Federasi serikat pekerja media dibutuhkan saat ini juga, terutama sekali adalah guna membendung arus liar korporatisme industri media yang kian menggila. Kekuatan modal yang intimidatif dari arus korporasi media, hanya dapat diimbangi atau dibendung oleh kekuatan soliditas para pekerja media. Semakin banyak anggota federasi akan semakin besarlah kemampuannya untuk membendung dan mengeliminir dampak negatif korporasi media.

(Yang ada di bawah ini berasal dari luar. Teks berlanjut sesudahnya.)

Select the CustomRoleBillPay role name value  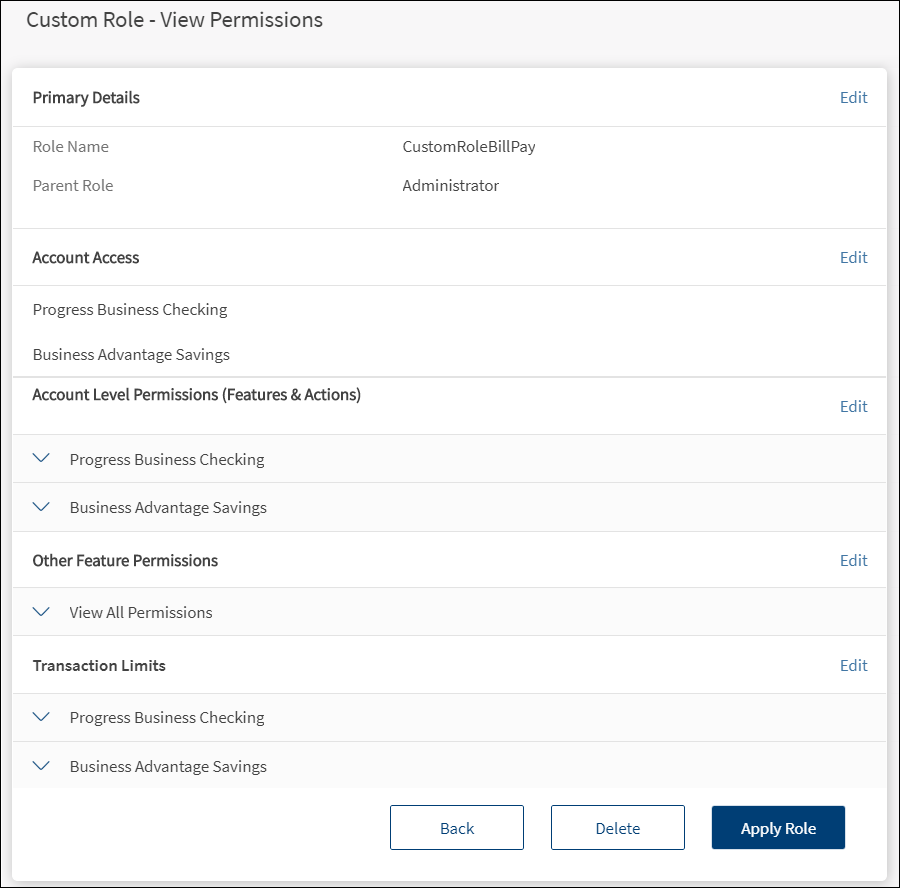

Guna membangun federasi serikat pekerja yang kuat, beberapa saran berikut ini mungkin perlu dipertimbangkan oleh para aktivis dan penggeraknya.
1. Federasi serikat pekerja media haruslah merepresentasikan kepentingan bersama dari serikat pekerja-serikat pekerja yang bergabung di dalamnya.
2. Program kerja organisasi hendaklah disusun secara terpadu dan tearah, berdasarkan kebutuhan bersama yang kongkrit, baik untuk kebutuhan jangka pendek, menengah, maupun jangka panjang.
3. Jadikan perluasan keanggotaan sebagai prioritas utama di dalam program kerja jangka pendek, menengah, maupun jangka panjang.
4. Untuk menjaga independensi gerakan, federasi serikat pekerja media haruslah seyogyanya mampu menggalang dana dari dalam, melalui iuran anggota yang sistematis dan berkesinambungan.
5. Sebisa mungkin dibangun koalisi strategis dengan pihak-pihak diluar pekerja media, tidak saja dengan buruh manufaktur atau jasa, tetapi juga dengan gerakan-gerakan tani, nelayan, HAM, dll.
Catatan Kaki
1.____Wulandari, Sri “Sandra, Sejarah Pergerakan Buruh Indonesia, Pustaka Rakjat, 1961”, http://bintangtenggara.multiply.com/journal/item/111, 2007
2.____Kusumandaru, Ken Budha “Sejarah Gerakan Buruh Indonesia, sebuah tinjauan ringkas”, http://rendroprayogo.multiply.com/journal/item/16, 2008
3.____Tambunan, Rita Olivia dan Nurus S. Mufidah, “Sejumlah Isu dan Masalah Ketenagakerjaan di Sektor Media: Pengantar Diskusi”, disampaikan pada workshop AJI Indonesia, 2008
4.____Dari http://ab-fisip-upnyk.com/files/Daftar-Nama-Serikat-Pekerja.pdf
5.____Jakarta, AJI “Peta Serikat Pekerja Pers di Indonesia”, www.aji-jakarta.org, 2002
6.____Ibid.
7.____Tambunan, Rita Olivia dan Nurus S. Mufidah, op.cit.
8.____Siregar, Liston P “Kompas dan Serikat Pekerja”, http://fspmipemi.multiply.com/ journal/item/8, 2007
9.____Ibid.
10.____HW “Audiensi anggota LKS Tripartit Nasional dengan Presiden RI”, berita headline pada http://phi-jsk-nakertrans.net/detailberita.asp?id=1795
11____Yusron, Ulin Ni’am, dkk. “Pengorganisiran Serikat Pekerja Pers”, AJI Indonesia, 2005.